A monster such as he deserved far less.
The sound of his front door slamming closed roused him from a mid-afternoon nap. "Dear cousin!" came the soft, melodious call. He supposed that meant naptime was over.
Rolling out of bed and running a hand through his hair, snagging on the odd tangle, he peered out from his open doorway. Already she had made herself at home, slumping in one of the chairs at the kitchen table, head tilted back and eyes closed. "You asked me to move in with you and Digo, you remember that? I feel like you've forgotten my reason for not doing that."
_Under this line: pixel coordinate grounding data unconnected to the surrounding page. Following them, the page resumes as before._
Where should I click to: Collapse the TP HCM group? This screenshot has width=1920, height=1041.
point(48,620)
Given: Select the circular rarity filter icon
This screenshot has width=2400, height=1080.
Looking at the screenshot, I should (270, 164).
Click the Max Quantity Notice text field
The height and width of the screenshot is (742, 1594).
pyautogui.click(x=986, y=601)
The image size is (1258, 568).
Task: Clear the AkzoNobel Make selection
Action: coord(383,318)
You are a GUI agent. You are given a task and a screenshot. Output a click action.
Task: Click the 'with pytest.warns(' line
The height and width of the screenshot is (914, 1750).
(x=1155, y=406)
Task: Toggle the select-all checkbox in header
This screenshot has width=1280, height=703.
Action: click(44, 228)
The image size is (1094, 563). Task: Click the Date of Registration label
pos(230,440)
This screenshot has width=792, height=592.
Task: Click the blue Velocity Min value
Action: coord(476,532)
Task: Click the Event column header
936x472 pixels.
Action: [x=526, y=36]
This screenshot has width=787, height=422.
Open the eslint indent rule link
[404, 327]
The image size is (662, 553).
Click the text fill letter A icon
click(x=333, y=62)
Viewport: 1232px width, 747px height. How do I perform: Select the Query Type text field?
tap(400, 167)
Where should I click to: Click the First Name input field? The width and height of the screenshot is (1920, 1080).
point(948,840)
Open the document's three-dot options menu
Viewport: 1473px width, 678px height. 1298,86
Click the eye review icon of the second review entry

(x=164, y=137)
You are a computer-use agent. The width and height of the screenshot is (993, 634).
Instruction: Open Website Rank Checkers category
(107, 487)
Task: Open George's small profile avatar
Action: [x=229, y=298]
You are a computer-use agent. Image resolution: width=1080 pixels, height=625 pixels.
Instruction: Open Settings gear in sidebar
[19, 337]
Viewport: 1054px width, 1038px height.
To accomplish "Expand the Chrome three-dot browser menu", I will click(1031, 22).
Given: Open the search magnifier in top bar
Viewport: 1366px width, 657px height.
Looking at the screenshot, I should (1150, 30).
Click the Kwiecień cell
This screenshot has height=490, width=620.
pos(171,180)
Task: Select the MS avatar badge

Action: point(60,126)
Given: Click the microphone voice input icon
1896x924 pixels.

"You don't want to be alone, though," Meryl reprimanded, as if it were up to her.
"You had a kid, that doesn't make you my honorary parent as well."
She laughed softly, a tinkling whispery sound. "Oh, puh-lease. Me treating you like a little kid far predates me having your honorary sister."
"Maybe," he half-heartedly agreed with a yawn, leaning over the new mother's shoulder to examine his niece, slumbering soundly (for perhaps the first time in her short life) in her pram.
The tiny thing was a little less alien-looking, to his relief, but only to more closely resemble a middle aged man. The bright pink headband did nothing to hide the drastic widow's peak. Whatever she dreamed of must've been concerning, because her brow was furrowed and forehead wrinkled in consternation.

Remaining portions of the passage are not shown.